Earlier this year Rodney Smith Jr. made headlines when he drove eight hours from his home in Huntsville, Alabama, to cut the lawn of a North Carolina veteran who couldn’t find anyone to help him with his yard work. “There are many ways to be kind,” Smith explains. “This is mine.”

That wasn’t the first time the twenty-nine-year-old Bermuda native had garnered attention for his generosity. Several years ago Smith founded Raising Men Lawn Care Service, a nonprofit whose volunteers mow the lawns of veterans and single mothers, as well as those of the elderly or disabled persons. To do his good deeds, Smith harnesses the positive power of social media—he often finds leads for those in need through Facebook and Twitter.

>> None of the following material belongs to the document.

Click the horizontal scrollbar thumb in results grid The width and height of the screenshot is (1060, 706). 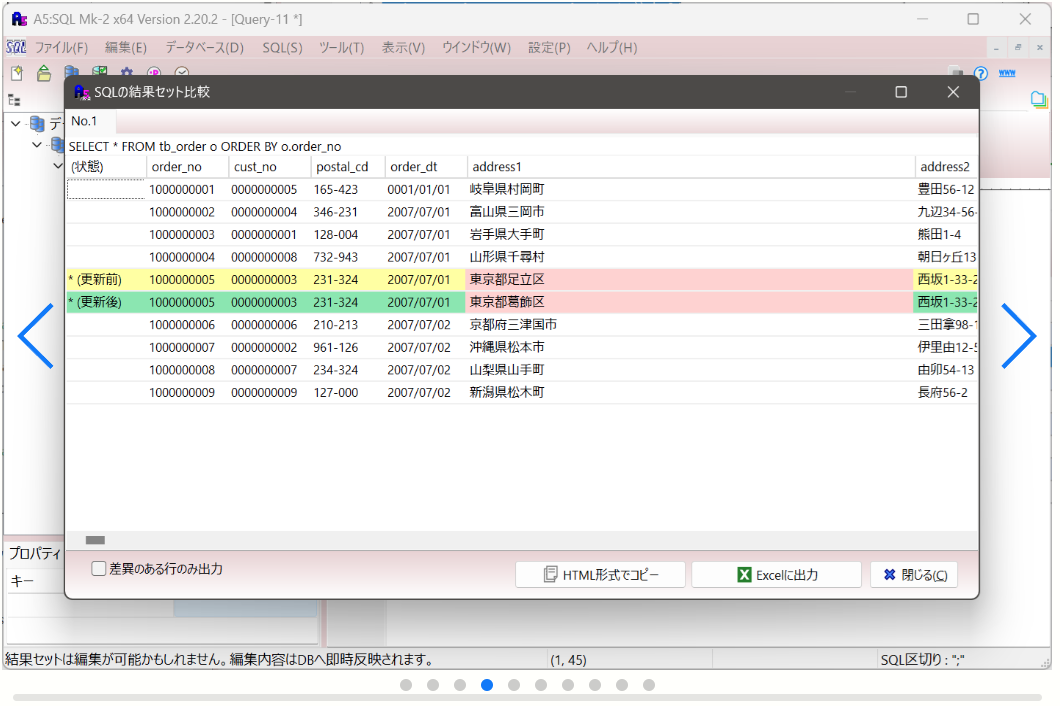tap(95, 540)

In 2017 Smith took his cause further, issuing a challenge to girls and boys ages seven to seventeen to mow the lawns of people who couldn’t do it themselves, for free. Since then his call has gone global—now more than 270 children in five countries as far afield as Australia have participated—and Smith, who just earned his master’s in social work at Alabama A&M University, devotes himself to his philanthropy full time.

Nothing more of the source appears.